§ **ACTIVITY**:
Quote exactly the lines running from the line with "Условия оплаты (354, 1273)" to the end of the entries, including both, and nothing else.

§ **GIVEN DATA**:
BEGIN

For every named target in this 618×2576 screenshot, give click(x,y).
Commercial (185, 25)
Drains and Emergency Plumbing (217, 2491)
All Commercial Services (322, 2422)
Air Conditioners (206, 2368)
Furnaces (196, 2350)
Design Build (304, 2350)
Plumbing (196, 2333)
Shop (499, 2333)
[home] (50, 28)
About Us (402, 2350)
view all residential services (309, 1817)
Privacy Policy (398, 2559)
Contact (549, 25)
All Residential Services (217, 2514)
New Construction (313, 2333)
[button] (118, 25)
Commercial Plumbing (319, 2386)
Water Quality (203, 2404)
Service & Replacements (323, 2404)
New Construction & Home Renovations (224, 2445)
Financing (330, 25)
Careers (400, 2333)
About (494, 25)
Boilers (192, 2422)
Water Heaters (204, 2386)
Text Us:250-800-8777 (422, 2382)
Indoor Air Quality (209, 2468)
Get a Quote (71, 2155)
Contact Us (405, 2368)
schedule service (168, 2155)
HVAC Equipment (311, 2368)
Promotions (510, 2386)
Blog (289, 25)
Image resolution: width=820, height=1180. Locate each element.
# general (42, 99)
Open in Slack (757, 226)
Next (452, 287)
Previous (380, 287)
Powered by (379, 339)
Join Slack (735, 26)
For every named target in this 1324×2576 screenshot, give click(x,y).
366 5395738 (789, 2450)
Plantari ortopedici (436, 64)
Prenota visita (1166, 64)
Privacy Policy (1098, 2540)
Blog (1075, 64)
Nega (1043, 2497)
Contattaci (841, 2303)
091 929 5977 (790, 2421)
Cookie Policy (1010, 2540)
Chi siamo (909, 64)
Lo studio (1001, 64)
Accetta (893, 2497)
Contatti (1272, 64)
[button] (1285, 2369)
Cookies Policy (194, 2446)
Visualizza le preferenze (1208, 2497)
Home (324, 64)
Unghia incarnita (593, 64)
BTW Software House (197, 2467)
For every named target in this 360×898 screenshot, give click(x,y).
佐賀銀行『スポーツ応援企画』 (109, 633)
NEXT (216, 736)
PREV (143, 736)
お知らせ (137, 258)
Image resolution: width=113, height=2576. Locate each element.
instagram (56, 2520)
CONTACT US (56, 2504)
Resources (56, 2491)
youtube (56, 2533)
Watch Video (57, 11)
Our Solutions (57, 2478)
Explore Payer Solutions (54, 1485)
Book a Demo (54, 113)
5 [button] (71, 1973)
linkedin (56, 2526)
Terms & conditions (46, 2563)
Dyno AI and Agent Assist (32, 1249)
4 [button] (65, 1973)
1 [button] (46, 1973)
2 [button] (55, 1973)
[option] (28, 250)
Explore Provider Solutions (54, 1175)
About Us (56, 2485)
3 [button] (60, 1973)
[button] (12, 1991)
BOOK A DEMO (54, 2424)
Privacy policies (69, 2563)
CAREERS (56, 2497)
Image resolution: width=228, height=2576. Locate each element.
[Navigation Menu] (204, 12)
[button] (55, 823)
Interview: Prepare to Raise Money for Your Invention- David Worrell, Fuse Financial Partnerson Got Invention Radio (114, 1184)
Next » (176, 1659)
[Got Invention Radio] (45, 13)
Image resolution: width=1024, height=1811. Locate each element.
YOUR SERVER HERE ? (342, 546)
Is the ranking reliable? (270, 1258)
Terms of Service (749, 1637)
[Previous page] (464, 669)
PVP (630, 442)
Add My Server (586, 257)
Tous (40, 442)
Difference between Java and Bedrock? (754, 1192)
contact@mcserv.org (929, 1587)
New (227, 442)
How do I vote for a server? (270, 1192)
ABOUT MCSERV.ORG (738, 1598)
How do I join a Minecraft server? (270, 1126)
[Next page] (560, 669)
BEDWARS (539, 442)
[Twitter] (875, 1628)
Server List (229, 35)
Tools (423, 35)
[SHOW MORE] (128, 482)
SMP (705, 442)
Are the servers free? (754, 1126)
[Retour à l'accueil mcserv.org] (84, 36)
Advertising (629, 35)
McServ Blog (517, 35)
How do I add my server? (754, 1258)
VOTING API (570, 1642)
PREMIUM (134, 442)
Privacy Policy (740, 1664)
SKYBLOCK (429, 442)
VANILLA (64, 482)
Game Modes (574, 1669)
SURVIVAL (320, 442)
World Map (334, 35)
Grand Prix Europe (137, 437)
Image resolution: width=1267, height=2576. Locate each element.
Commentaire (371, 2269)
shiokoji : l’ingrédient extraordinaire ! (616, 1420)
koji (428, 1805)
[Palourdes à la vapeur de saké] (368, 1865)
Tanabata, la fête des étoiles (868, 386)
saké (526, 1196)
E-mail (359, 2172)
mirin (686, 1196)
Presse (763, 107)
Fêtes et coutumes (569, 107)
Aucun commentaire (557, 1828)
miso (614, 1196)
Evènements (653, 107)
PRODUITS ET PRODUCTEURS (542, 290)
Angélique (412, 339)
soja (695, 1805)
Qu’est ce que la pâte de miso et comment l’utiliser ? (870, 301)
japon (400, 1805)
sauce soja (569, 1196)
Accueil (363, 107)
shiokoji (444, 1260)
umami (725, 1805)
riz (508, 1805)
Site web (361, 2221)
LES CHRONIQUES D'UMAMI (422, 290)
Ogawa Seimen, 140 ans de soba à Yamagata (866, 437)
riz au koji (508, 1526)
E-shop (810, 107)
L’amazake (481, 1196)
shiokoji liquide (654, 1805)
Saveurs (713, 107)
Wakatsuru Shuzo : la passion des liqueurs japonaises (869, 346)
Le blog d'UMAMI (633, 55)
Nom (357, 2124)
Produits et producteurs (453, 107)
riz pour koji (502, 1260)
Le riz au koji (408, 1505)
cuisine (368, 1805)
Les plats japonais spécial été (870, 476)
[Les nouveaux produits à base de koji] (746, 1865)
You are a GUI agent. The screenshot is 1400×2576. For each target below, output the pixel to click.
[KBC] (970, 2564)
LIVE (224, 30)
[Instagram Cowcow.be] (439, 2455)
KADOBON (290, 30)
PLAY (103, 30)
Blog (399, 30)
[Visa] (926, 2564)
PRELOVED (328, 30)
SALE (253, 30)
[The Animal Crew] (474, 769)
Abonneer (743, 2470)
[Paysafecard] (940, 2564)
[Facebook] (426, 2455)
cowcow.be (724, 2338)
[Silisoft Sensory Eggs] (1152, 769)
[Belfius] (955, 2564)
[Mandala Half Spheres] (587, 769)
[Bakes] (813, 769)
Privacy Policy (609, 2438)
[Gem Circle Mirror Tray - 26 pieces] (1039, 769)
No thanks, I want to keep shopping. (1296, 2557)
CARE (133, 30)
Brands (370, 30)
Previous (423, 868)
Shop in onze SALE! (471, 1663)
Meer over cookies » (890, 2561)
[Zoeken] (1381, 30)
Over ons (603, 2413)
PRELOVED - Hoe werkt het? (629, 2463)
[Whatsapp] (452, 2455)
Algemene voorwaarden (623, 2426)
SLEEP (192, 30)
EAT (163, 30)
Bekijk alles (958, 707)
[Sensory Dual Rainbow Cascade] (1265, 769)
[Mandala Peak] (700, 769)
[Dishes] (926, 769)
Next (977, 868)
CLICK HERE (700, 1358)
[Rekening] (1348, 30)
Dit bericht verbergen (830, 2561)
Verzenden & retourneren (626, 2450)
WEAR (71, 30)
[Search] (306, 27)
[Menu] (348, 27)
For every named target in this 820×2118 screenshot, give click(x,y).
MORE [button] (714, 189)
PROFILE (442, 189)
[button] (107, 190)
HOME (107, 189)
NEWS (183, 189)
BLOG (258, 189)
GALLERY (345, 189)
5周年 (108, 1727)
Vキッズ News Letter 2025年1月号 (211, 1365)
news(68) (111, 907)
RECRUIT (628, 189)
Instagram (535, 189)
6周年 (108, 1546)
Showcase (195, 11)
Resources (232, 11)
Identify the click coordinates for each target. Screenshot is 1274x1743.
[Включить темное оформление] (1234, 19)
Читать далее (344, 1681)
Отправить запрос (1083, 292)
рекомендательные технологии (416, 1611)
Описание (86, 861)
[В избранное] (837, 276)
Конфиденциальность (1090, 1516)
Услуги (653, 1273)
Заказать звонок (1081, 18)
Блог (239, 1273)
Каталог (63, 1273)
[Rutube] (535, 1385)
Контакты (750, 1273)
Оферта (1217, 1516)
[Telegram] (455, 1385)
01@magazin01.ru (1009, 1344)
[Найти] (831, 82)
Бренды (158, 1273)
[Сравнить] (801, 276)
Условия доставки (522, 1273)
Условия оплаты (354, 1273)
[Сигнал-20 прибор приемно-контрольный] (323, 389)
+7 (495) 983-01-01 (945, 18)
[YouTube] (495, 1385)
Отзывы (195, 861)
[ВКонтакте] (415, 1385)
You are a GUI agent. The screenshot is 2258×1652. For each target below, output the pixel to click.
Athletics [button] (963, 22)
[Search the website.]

END

§ **EXERCISE RESPONSE**:
Условия оплаты (354, 1273)
[Сигнал-20 прибор приемно-контрольный] (323, 389)
+7 (495) 983-01-01 (945, 18)
[YouTube] (495, 1385)
Отзывы (195, 861)
[ВКонтакте] (415, 1385)
You are a GUI agent. The screenshot is 2258×1652. For each target below, output the pixel to click.
Athletics [button] (963, 22)
[Search the website.]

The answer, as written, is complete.